Ils sont un peu, dans ce jeu, les nouveaux venus, encore très insuffisamment intégrés, pour cette raison, à la politique linguistique française d’ensemble (à supposer que celle-ci existe effectivement). Mais leur développement est, sans exagérer, vertigineux. D’une manière générale, les médias envahissent le monde chaque jour davantage, installent une véritable omniprésence, et, jouant de leur attraction spécifique et mystérieuse (en particulier celle de la télévision), drainent des publics de plus en plus nombreux et de plus en plus diversifiés.
L’action de Radio-France Internationale et celle de TV5, pour prendre seulement les deux principaux représentants de la présence médiatique internationale de la France, est très certainement profonde, durable, et surtout, ce qui est de loin le plus fondamental, fidélisante. Notons aussi ceci, que personne ne prend en compte, mais dont l’enjeu sur le moyen terme est absolument capital : l’internationalisation systématique de Canal Plus, seule chaîne française à avoir élaboré, consciemment, une vraie stratégie de dissémination mondiale.
D’ores et déjà installés en Espagne, en Allemagne, en Belgique et en Pologne, présente en Afrique et bientôt au Chili, en Turquie, et en Inde, Canal étend son réseau à travers le monde. Certes, pour l’instant, dans chacun des pays considérés, la chaîne intervient, très normalement, dans la langue nationale, mais, à terme, il est évident qu’il sera facile d’ouvrir une petite fenêtre quotidienne en français. Il est d’une clarté aveuglante, à mes yeux, que les autorités françaises chargées de la politique linguistique doivent aider, encourager concrètement, relayer, une action aussi puissante et diversifiée.
De manière plus générale, la tendance à l’internationalisation qui guide toutes les grandes chaînes télévisées du monde, constitue un atout considérable pour les politiques linguistiques. Le développement des satellites, qui permettent, sur leur empreinte, de faire un grand public avec de petits publics disséminés, va accroître fortement les enjeux linguistiques de la télévision. L’instauration imminente de la numérisation (dont la conséquence première sera l’accroissement considérable, par centaines, du nombre des chaînes accessibles à tout un chacun) va encore démultiplier le phénomène.
Il est impératif désormais que la nouvelle donne médiatique soit intégrée (et non pas seulement ajoutée) à l’exercice d’une politique globale, les enseignants de français constituant une part essentielle des usagers des chaînes francophones et pouvant fournir, donc, un appui fondamental à l’impact de celle-ci, où que ce soit.
4. Les entreprises

L’internationalisation a désormais saisi de plein fouet ce secteur d’activité.
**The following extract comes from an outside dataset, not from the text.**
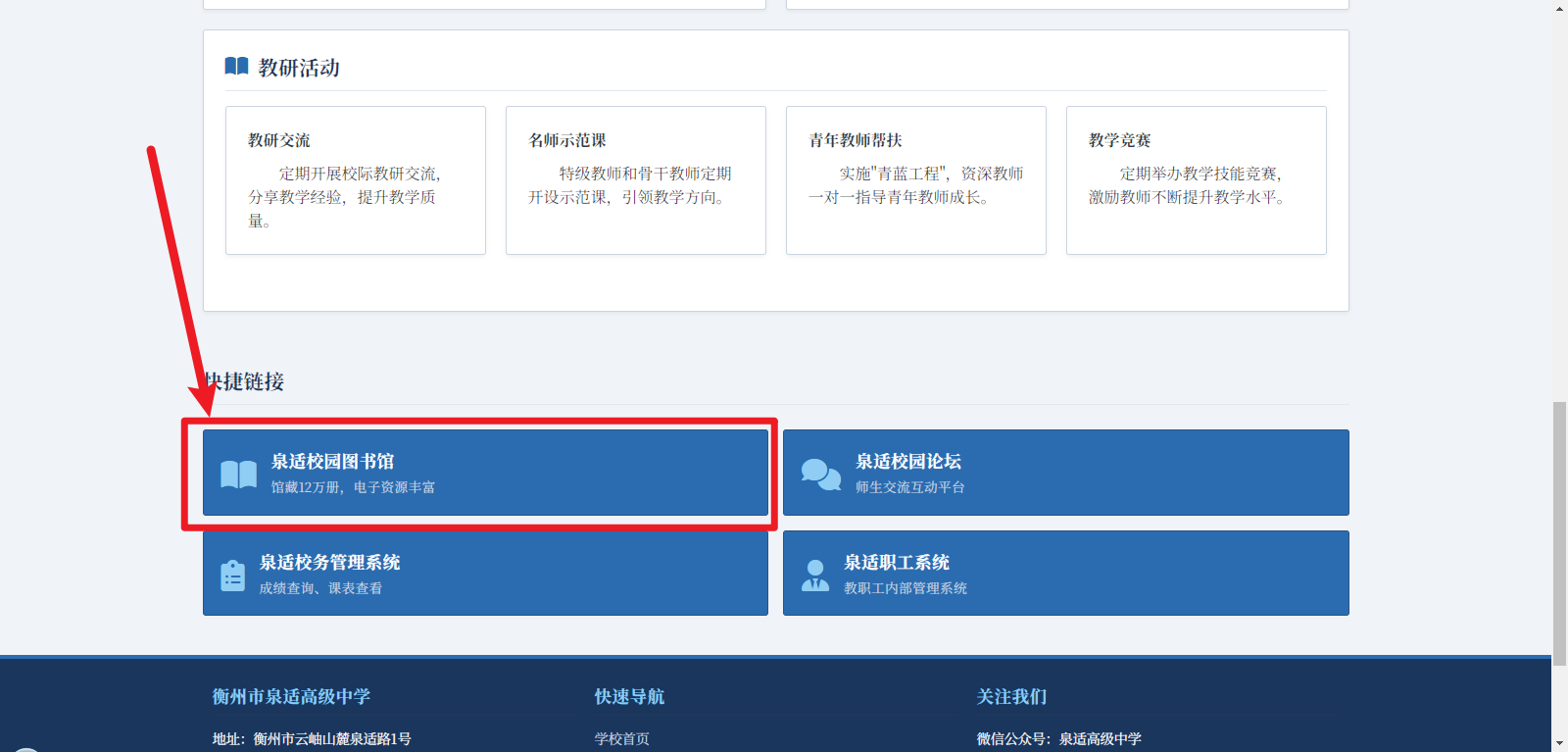This screenshot has height=752, width=1568.
Task: Select the 名师示范课 activity card
Action: pyautogui.click(x=635, y=180)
Le couple majeur exportation-importation constitue désormais un axe fondamental du développement industriel et commercial. Lorsque Citroën, par exemple, s’installe en Chine, il instaure nécessairement un enseignement fonctionnel du français pour ses employés nationaux recrutés sur place. Toute la question est de savoir si les autorités publiques françaises doivent apporter, sur le plan linguistique et culturel, une aide à de telles initiatives. Mon hypothèse personnelle est que oui, mais je perçois bien qu’il s’agit là d’une option qui a probablement ses détracteurs.
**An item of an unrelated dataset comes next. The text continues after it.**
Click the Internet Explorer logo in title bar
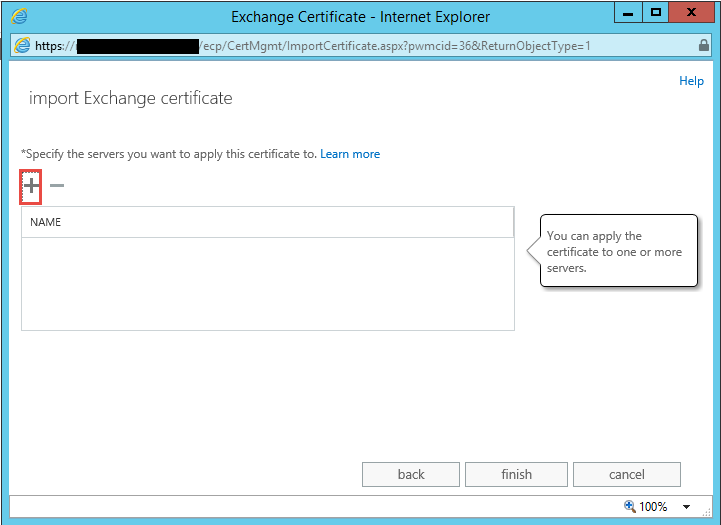The image size is (721, 525). tap(19, 16)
De toute façon, la présence d’entreprises françaises à l’étranger contribue à la diffusion de l’image de la France et, comme telle, elle constitue un phénomène positif que les concepteurs, les décideurs, et les « accompagnateurs » d’une politique linguistique doivent prendre en compte, en s’efforçant de dégager les synergies, les complémentarités, les fécondations mutuelles entre ces différents types d’action. Les entreprises sont aujourd’hui une partie de l’enjeu global linguistique et culturel, et ce serait une erreur que de l’oublier ou même de le négliger.